Der Wandel vom Inhaber zum Vorstandsvorsitzenden einer AG war ein Wandel in ein undurchschaubareres System, der Eintritt in ein großes Casino, ein Spiel mit dem Geld anderer Leute. Dass Aufsichtsräte und Bankenaufsicht versagten, mag korrigierbar sein, vielleicht gehört es aber auch zum System. Bernie Welloff hat sein Spiel auf beiden Feldern gespielt. Niemand ist für nichts mehr zur Verantwortung zu ziehen und niemand zieht zur Verantwortung, solange die eigene Kasse stimmt.

Das System steuert sich intern über Incentives in exorbitanter Höhe, den Boni, die jene erhalten, die die Geschwindigkeit der sich drehenden Spirale immer noch mehr zu erhöhen wissen. Und die höchste Form der Kollektivierung ist erreicht, wenn der Schaden für den Kollaps des ganzen Systems dem Steuerzahler in Rechnung gestellt wird. Staatshaftung.
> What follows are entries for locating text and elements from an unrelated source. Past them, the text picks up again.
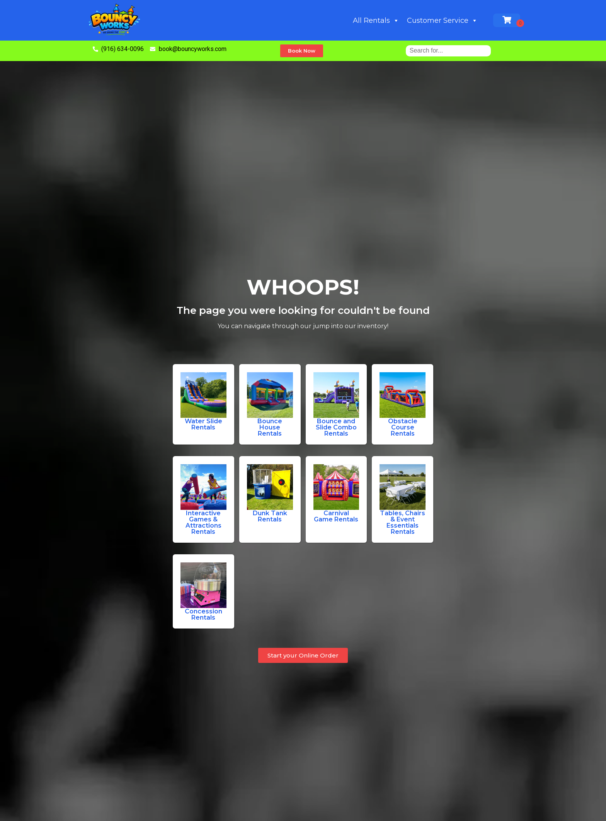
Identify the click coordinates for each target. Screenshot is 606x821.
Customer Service (442, 20)
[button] (301, 50)
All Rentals (376, 20)
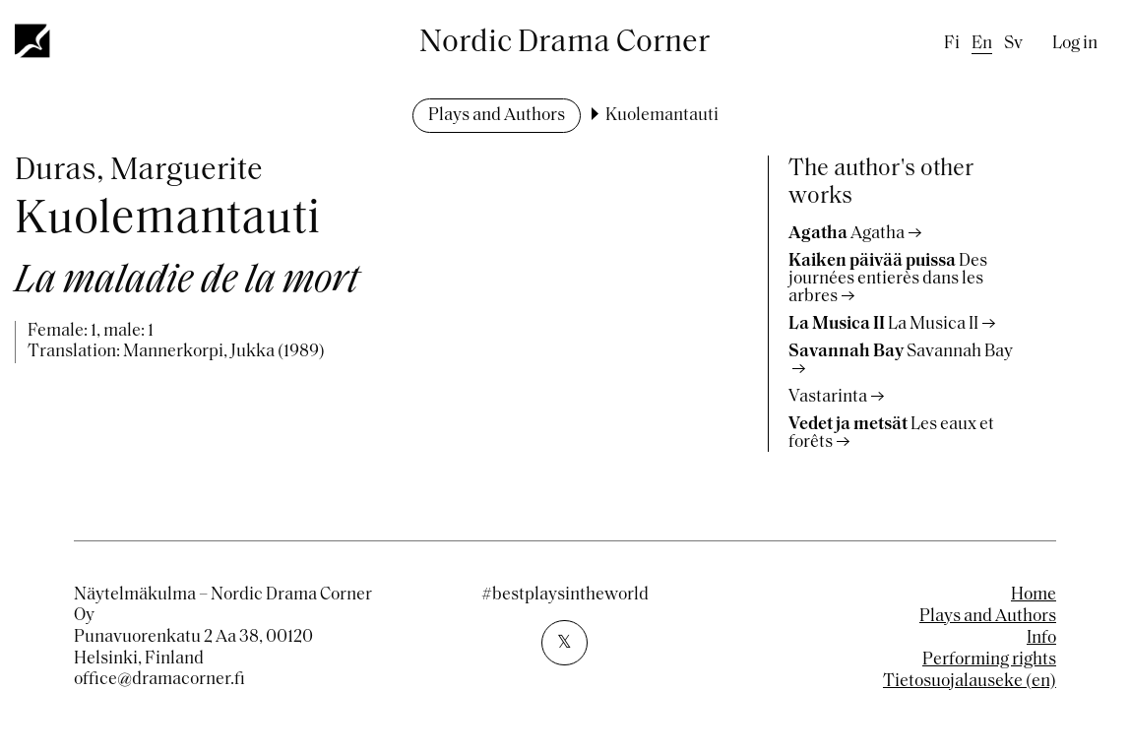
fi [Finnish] (952, 43)
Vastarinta (827, 397)
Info (1041, 638)
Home (1033, 595)
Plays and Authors (496, 115)
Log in (1075, 43)
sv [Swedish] (1013, 43)
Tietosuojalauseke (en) (969, 681)
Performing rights (989, 660)
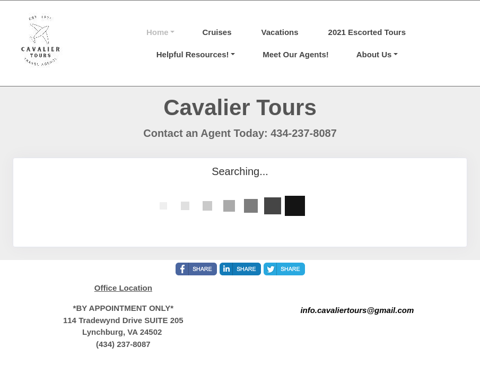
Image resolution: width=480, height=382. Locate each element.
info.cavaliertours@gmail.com (357, 310)
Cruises (216, 32)
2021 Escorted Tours (367, 32)
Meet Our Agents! (295, 54)
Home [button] (157, 32)
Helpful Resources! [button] (192, 54)
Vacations (280, 32)
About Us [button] (374, 54)
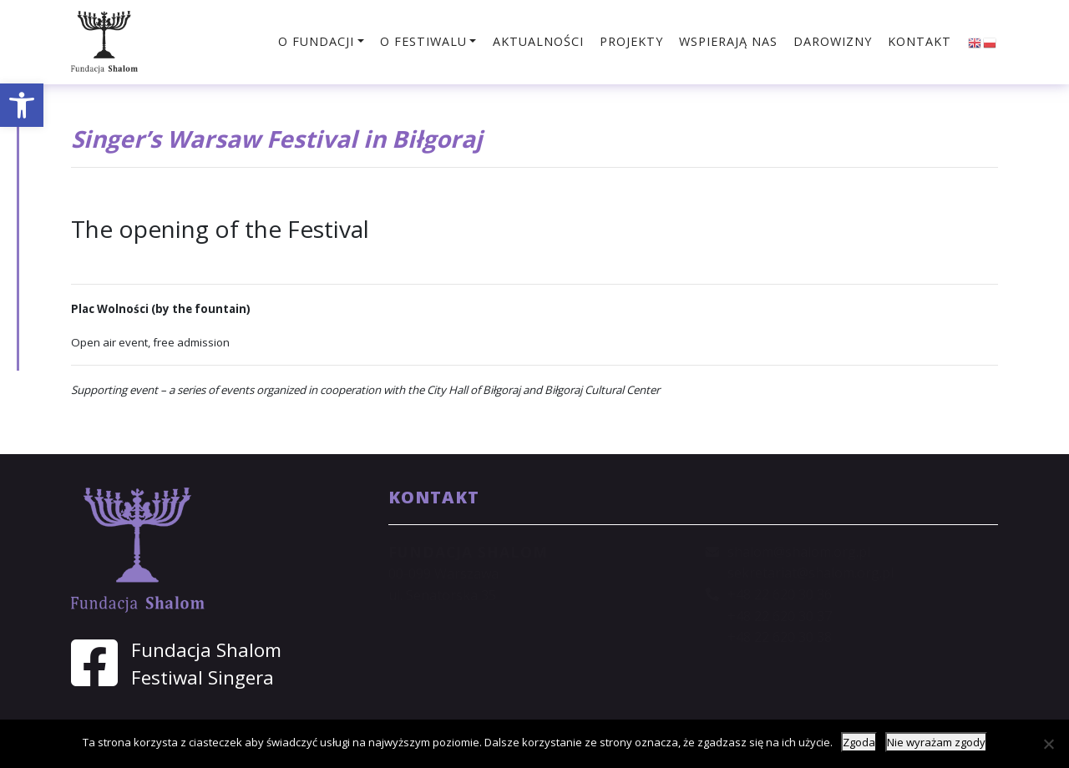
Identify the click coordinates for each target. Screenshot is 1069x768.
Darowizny (832, 41)
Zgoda (859, 742)
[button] (21, 105)
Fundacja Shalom (206, 650)
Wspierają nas (728, 41)
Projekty (631, 41)
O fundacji (316, 41)
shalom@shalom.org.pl (798, 552)
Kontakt (919, 41)
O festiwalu (423, 41)
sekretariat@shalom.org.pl (810, 572)
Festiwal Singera (202, 677)
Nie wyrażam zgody (936, 742)
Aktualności (538, 41)
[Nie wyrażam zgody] (1048, 743)
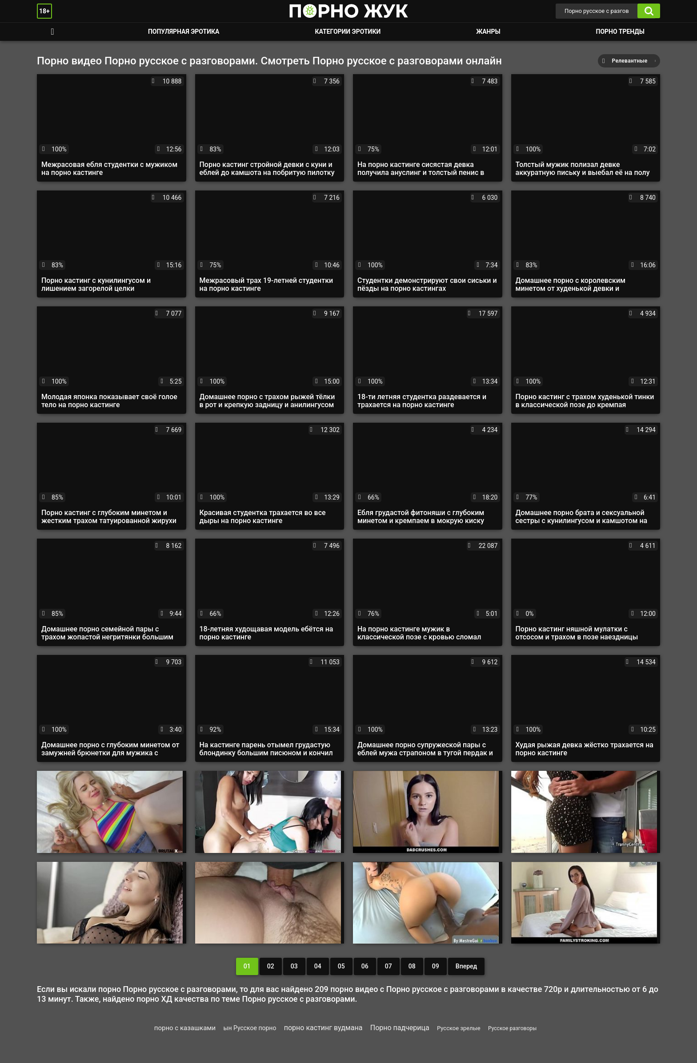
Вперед (466, 966)
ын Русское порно (250, 1027)
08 (412, 966)
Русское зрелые (459, 1028)
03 (294, 966)
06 (365, 966)
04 (317, 966)
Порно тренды (620, 31)
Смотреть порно (52, 32)
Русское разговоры (512, 1028)
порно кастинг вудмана (323, 1027)
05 (341, 966)
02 (270, 966)
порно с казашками (185, 1028)
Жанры (488, 31)
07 (388, 966)
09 (435, 966)
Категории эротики (348, 31)
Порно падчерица (399, 1027)
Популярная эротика (184, 31)
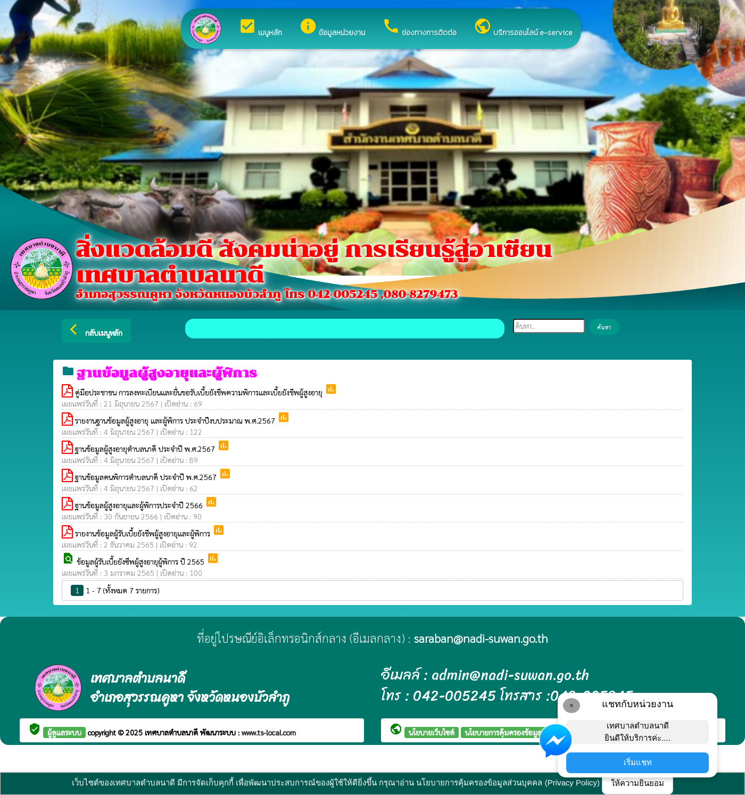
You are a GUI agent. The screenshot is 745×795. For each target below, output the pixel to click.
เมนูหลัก (260, 27)
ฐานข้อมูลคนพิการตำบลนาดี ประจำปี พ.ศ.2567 (147, 477)
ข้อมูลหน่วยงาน (332, 27)
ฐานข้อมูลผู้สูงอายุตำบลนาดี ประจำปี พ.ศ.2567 (146, 448)
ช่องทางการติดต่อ (419, 27)
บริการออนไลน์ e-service (523, 27)
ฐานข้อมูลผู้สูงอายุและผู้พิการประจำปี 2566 (140, 505)
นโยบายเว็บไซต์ (431, 732)
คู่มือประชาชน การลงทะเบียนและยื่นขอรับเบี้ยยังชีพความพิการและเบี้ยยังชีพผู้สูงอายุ (200, 392)
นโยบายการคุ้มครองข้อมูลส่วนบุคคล (519, 732)
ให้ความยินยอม (637, 783)
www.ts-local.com (269, 732)
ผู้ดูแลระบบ (64, 732)
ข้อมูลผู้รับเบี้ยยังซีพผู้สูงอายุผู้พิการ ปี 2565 (141, 561)
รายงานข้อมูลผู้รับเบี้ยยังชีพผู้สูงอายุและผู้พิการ (143, 533)
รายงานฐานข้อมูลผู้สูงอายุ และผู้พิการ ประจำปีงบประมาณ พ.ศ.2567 (176, 420)
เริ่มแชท (638, 762)
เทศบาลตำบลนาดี (172, 732)
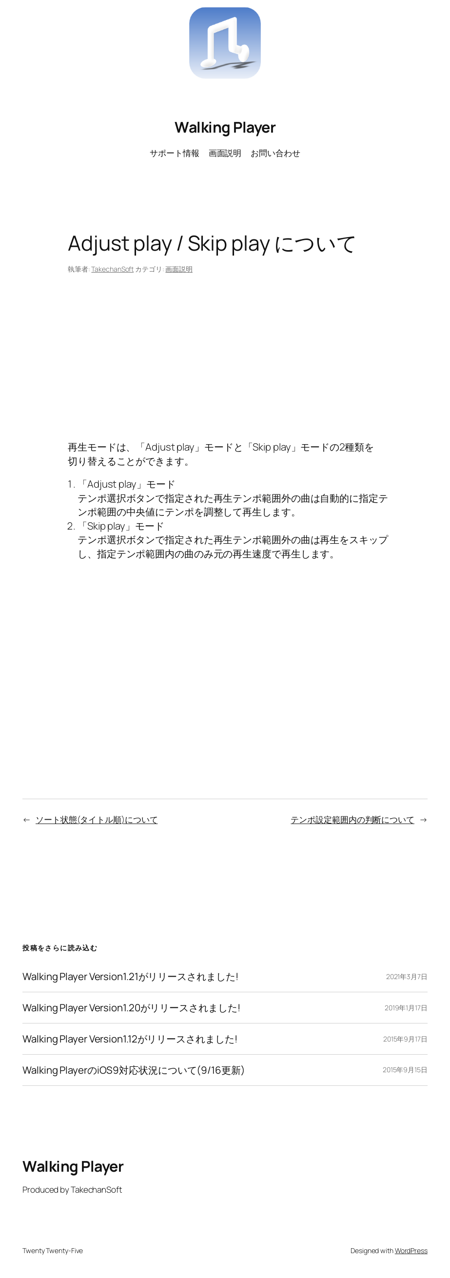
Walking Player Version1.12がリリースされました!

Unvorstellbare Mengen an Mitteln haben die Regierungen in das Bankenloch geworfen, Schulden unserer Kinder und Kindeskinder. Das Ganze ist freilich nicht unvorhersehbar geschehen. Die Krise vorausgesehen wurde bereits vor 100 Jahren. In Zürich, Spiegelgasse 14, las 1916 ein junger Forscher 148 Bücher und 232 Beiträge aus 49 Periodika und widmete sich kritisch dem Finanzkapital und der sich verselbständigenden Finanzoligarchie.

Ich krame den verblichenen roten Band aus meiner Studentenbibliothek, lese nach 35 Jahre wieder und bin verblüfft. Das fast einhundert Jahre alte Buch mit dem Titel „Der Imperialismus als höchstes Stadium des Kapitalismus“ ist erhellend, was aber doch nicht sein kann, es stammt von einem Wise Guy namens Wladimir Iljitsch Uljanow.

Nach dem glücklichen José und den Goodfellas der Wall Street ist dies endlich mal ein Klarname in diesem Kommentar. Wir reden über Lenin. Es mutet schon grotesk an, dass die Kapitalmärkte der kruden Geschichtslogik des Marxismus-Leninismus Recht geben wollen.

Wollte man dem im Wege stehen, würde man das Grundgesetz der Börsen von „Kollektivierung der Verantwortung & Privatisierung der Profite“ durchbrechen müssen. Eine historisch einmalige Chance dazu hatte die Politik, als die Banken um Staatsknete anstanden. Das historische Fenster stand in der Sekunde auf, als die Wall Street nach 700 Milliarden Dollar griff. Vielleicht noch mal, als es um die Nachschläge ging. Jetzt, da die Staatsknete überwiesen ist und die Boni wieder sprießen, ist sie vertan. Warten wir also auf den nächsten Schwarzen Freitag. Der nächste Winter kommt bestimmt.